It was close to midnight. I was worried, tired and cold. Why are emergency rooms always so cold? A few hours earlier I had brought my 91-year-old father to the hospital because he had a bad infection. I was my father’s health care proxy, designated to make health care decisions on his behalf.
A surgeon came into the room in scrubs. He was young and very aggressive.
“We’re going to operate tonight,” he said.
I was stunned. Surgery hadn’t crossed my mind as an option. And who thought it was a good idea to put a 91-year-old man with dementia under anesthesia?
“I don’t want him to have surgery,” I said.
Now it was the surgeon’s turn to be stunned.
“You don’t want him to get better?” he asked me.
“What are other options?” I replied.
The surgeon shook his head and went to check on some lab results. While I waited for him, I started to question myself. Maybe surgery was necessary. But by the time he returned, I was resolved. I knew my father best and I knew surgery and a prolonged hospital stay would be disorienting and disruptive for him. I told the surgeon he could not operate and asked him to send the ER doctor in to discuss alternatives.
Being a health care proxy for a loved one can be a tough role. It means advocating for an elderly parent when your parent cannot do it for themself. To help prepare you to be a strong advocate, here are my three tips, vetted by experts.
1. Do your homework
Being a strong and effective advocate starts with knowing your parent’s desires and goals before they need you to advocate on their behalf. That night in the hospital, I wasn’t just making a decision based on my opinion; my father and I had discussed his wishes and I knew he would not have wanted surgery either. Especially helpful, is to have your parent complete an advance directive. This is a form they complete with a doctor that outlines just how much medical intervention they want in different scenarios. For example, would they want to use a ventilator to aid in breathing.

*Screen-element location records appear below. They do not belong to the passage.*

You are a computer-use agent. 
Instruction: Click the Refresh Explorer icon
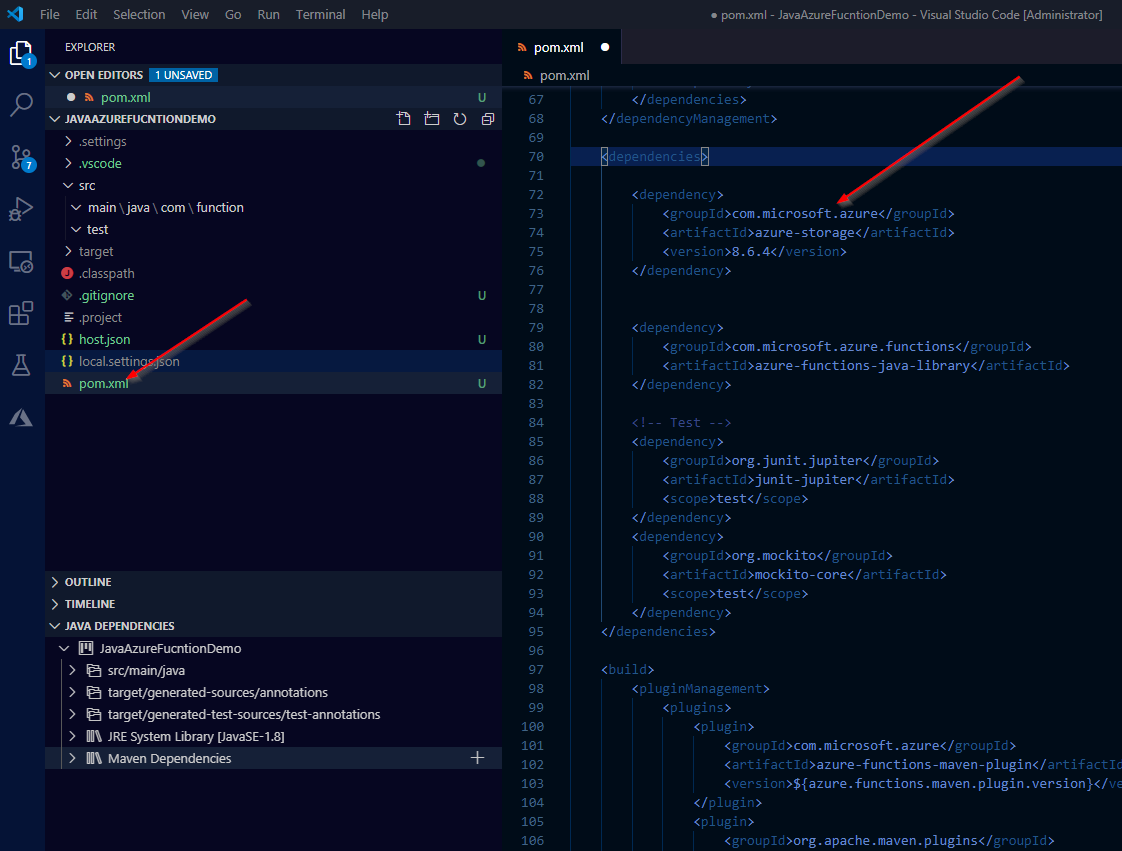click(460, 119)
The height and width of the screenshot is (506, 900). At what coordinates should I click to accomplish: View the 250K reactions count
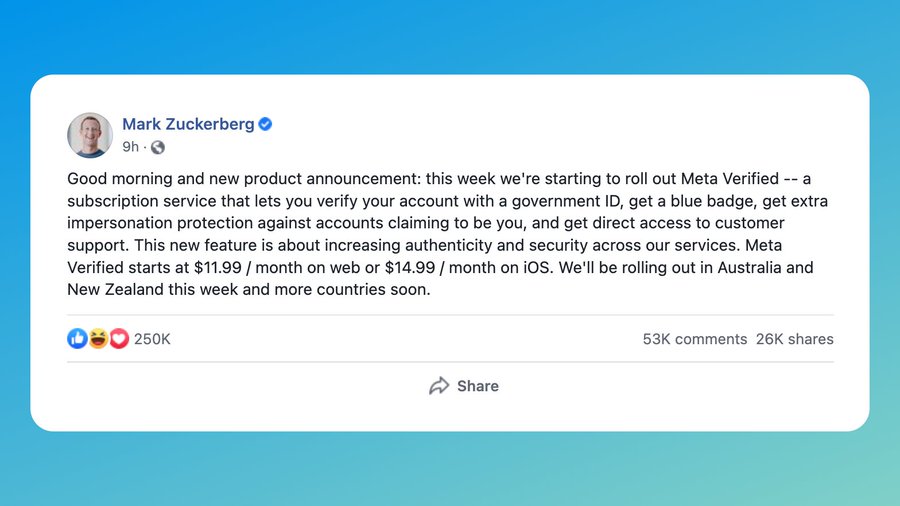click(x=152, y=339)
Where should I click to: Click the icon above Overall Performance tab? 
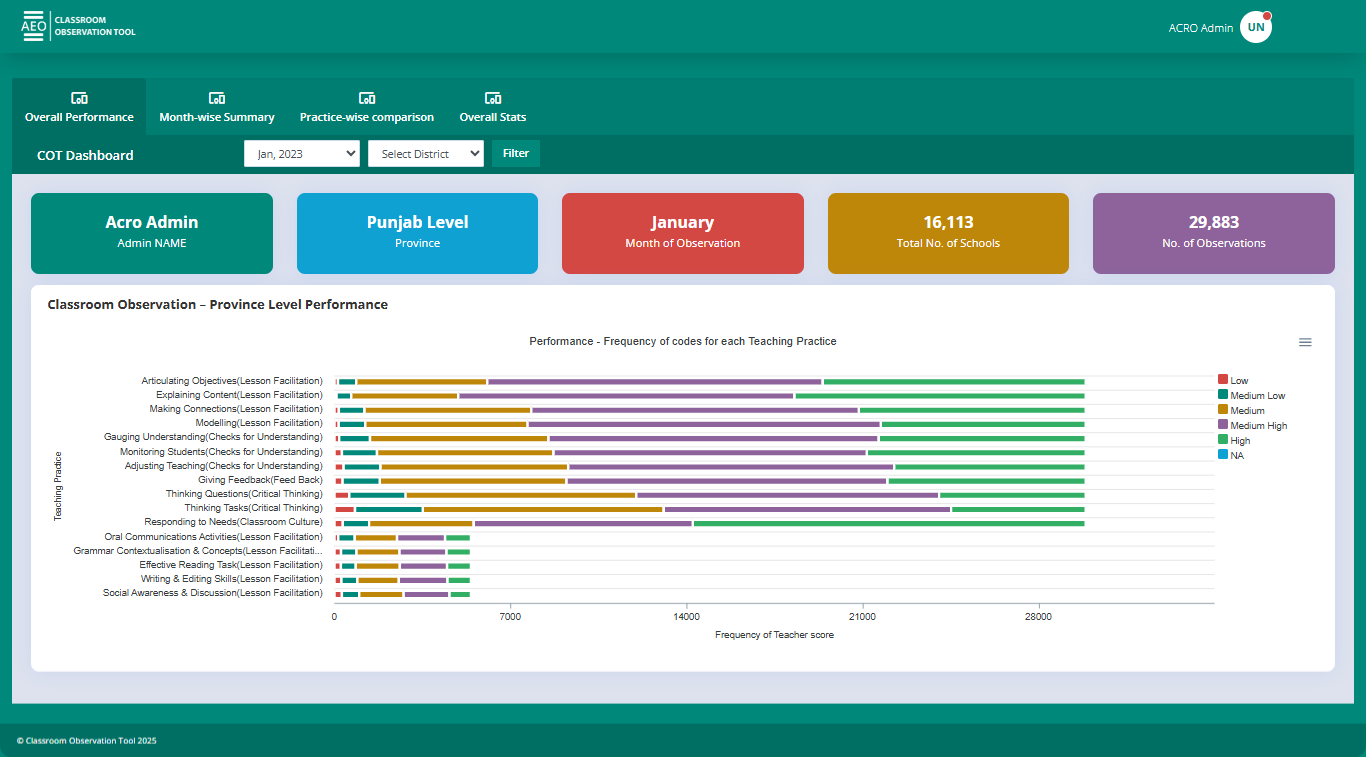pyautogui.click(x=79, y=98)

Being a strong advocate, however, means more than just understanding you parent’s medical preferences. Tim Murray, the CEO and co-founder of Aware Senior Care, an in-home care agency in North Carolina, and who cared for his own mother, likens advocating for your parents to flying a plane.
“When you want to fly a plane, you need to know its status from head to toe,” he says. “Similarly, when you want to help care for your parent and advocate for them, you must consider them and their wishes holistically. It’s not just understanding the medical condition or financial situation of mom or dad. It’s about understanding their medical and financial wishes but also expanding that understanding to include their social, spiritual, physical and mental health. You can’t do this if you just fly in occasionally.”
2. Remember the paperwork
“Make sure you are legally able to speak to your parents’ doctors and nurse,” says Vivian Young, a content manager who advocated for her now deceased father and grandmother and is currently caring for her 90-year-old mother. “The Health Insurance Portability and Accountability Act of 1996, commonly known as HIPAA, has a privacy rule which protects patients’ health information.”
Without a signed form, called a health care proxy, which establishes you as someone who can legally speak to the doctors and make decisions on your parent’s behalf, you will not be able to receive updates on your parent’s health, nor will you be able to provide input on their treatment.
And just as you will want to have paperwork to give to your parent’s medical team, you will want to request copies of paperwork from them, as well.
“Ask for both digital and paper copies of test results, diagnoses and other pertinent medical information,” says Young. “Don’t expect [your parent] to remember cholesterol levels or blood pressure results. These will be forgotten by the time they leave the examination room.”
3. Trust your gut
Most importantly, in order to be a strong advocate for your parents, you have to trust yourself. That night in the ER with my father, I had done my homework and I had my paperwork in order, but I started to doubt what I knew to be true when the surgeon recommended operating with such authority. But I was an authority, too. I was the expert on my father and I reminded myself that I was an important part of his care team. I knew his wishes. I knew how he reacted to hospital stays. I knew we had to find another alternative.
Gael Chiarella Alba, a holistic counselor and certified caregiving consultant, learned to trust her instincts when her then 23-year-old son suffered a severe traumatic injury in a ski accident and was sent to a trauma unit.
“After surviving the initial stages of life support and physical repair, the medical team began pressing for an experimental pharmacological cocktail to hasten his waking state,” says Alba. But when a nurse presented the consent form to Alba for her signature, she hesitated.
“My instinct pulled back,” she says. “I looked up to see the male nurse saying the words ‘sign here’ while shaking his head no. It was then I realized I was never informed that my signature was a choice, not a mandate. I felt the darkness in that room and wondered how anyone could receive waking cues with no natural light. I handed back the unsigned papers and requested a room change instead, one with a window. The next morning, the team physician on rotation was aghast but did comply with my request. Twenty-four hours later, my son opened his eyes.”
Alba says it’s irrelevant how old the person you are caring for is.
“When peace has arrived in your decision-making, you’re onto something good,” she says.